** ASSIGNMENT **
Return exactly the lines that run from the one containing "[Instagram] (839, 54)" to the end of the entries, with both ends included.
Start of Block
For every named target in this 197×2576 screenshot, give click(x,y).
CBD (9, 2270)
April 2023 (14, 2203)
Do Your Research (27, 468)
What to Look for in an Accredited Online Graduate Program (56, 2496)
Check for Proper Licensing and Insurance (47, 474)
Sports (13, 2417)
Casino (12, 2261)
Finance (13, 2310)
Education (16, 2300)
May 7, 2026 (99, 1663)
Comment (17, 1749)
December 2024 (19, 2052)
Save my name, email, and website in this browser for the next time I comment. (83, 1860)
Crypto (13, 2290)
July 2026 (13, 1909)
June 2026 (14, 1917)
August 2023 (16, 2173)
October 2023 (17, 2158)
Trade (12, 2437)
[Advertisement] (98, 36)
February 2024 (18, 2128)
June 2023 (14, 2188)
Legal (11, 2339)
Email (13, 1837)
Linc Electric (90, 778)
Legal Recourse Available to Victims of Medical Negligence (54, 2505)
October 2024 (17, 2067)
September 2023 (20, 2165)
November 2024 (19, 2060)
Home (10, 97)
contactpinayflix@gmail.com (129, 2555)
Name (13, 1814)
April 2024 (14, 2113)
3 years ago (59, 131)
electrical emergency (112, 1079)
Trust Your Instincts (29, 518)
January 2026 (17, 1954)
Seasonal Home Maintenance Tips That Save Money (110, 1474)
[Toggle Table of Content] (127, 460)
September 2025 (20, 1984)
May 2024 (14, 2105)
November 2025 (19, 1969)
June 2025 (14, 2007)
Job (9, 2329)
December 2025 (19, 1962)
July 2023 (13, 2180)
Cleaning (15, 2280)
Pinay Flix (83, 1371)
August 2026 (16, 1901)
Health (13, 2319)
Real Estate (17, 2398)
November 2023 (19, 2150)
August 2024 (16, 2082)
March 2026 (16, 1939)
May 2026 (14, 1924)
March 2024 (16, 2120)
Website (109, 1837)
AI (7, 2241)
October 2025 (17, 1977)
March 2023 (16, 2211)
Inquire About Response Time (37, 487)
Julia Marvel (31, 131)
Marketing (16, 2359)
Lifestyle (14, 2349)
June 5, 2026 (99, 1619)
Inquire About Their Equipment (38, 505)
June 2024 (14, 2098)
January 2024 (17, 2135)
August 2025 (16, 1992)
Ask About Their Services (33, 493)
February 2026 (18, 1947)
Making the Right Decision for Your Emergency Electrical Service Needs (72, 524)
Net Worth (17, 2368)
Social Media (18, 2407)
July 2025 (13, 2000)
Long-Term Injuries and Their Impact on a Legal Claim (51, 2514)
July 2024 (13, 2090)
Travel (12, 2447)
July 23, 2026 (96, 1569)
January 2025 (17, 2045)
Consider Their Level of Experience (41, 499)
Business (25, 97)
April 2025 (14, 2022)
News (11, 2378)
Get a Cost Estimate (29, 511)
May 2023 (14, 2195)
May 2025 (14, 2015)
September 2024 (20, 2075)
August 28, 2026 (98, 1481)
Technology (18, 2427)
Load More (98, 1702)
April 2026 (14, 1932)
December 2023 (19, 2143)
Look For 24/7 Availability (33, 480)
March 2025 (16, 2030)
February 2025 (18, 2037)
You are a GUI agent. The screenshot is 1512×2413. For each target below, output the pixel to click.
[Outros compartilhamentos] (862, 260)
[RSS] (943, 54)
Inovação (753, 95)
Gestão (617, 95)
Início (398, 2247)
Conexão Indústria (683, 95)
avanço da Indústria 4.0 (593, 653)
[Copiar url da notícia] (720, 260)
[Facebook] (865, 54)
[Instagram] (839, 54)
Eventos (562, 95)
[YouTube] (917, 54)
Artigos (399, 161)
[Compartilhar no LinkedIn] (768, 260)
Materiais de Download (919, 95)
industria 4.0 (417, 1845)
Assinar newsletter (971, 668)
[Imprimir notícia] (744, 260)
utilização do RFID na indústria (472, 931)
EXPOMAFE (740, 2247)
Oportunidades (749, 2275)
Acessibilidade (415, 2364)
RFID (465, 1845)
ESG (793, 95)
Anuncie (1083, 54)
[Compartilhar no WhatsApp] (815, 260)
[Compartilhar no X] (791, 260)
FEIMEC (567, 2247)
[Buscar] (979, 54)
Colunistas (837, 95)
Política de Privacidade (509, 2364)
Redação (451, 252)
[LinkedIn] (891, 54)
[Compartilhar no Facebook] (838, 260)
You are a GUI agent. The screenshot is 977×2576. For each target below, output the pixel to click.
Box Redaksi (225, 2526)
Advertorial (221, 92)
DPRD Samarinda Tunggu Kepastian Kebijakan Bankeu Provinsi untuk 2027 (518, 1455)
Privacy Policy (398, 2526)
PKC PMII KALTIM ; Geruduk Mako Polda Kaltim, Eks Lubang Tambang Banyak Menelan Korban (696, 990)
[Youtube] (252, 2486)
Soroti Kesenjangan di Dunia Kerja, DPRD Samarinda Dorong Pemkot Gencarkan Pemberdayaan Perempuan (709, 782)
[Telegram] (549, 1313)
End of Block
** RESPONSE AREA **
[Instagram] (839, 54)
Eventos (562, 95)
[YouTube] (917, 54)
Artigos (399, 161)
[Compartilhar no LinkedIn] (768, 260)
Materiais de Download (919, 95)
industria 4.0 (417, 1845)
Assinar newsletter (971, 668)
[Imprimir notícia] (744, 260)
utilização do RFID na indústria (472, 931)
EXPOMAFE (740, 2247)
Oportunidades (749, 2275)
Acessibilidade (415, 2364)
RFID (465, 1845)
ESG (793, 95)
Anuncie (1083, 54)
[Compartilhar no WhatsApp] (815, 260)
[Compartilhar no X] (791, 260)
FEIMEC (567, 2247)
[Buscar] (979, 54)
Colunistas (837, 95)
Política de Privacidade (509, 2364)
Redação (451, 252)
[LinkedIn] (891, 54)
[Compartilhar no Facebook] (838, 260)
You are a GUI agent. The screenshot is 977×2576. For each target below, output the pixel to click.
Box Redaksi (225, 2526)
Advertorial (221, 92)
DPRD Samarinda Tunggu Kepastian Kebijakan Bankeu Provinsi untuk 2027 (518, 1455)
Privacy Policy (398, 2526)
PKC PMII KALTIM ; Geruduk Mako Polda Kaltim, Eks Lubang Tambang Banyak Menelan Korban (696, 990)
[Youtube] (252, 2486)
Soroti Kesenjangan di Dunia Kerja, DPRD Samarinda Dorong Pemkot Gencarkan Pemberdayaan Perempuan (709, 782)
[Telegram] (549, 1313)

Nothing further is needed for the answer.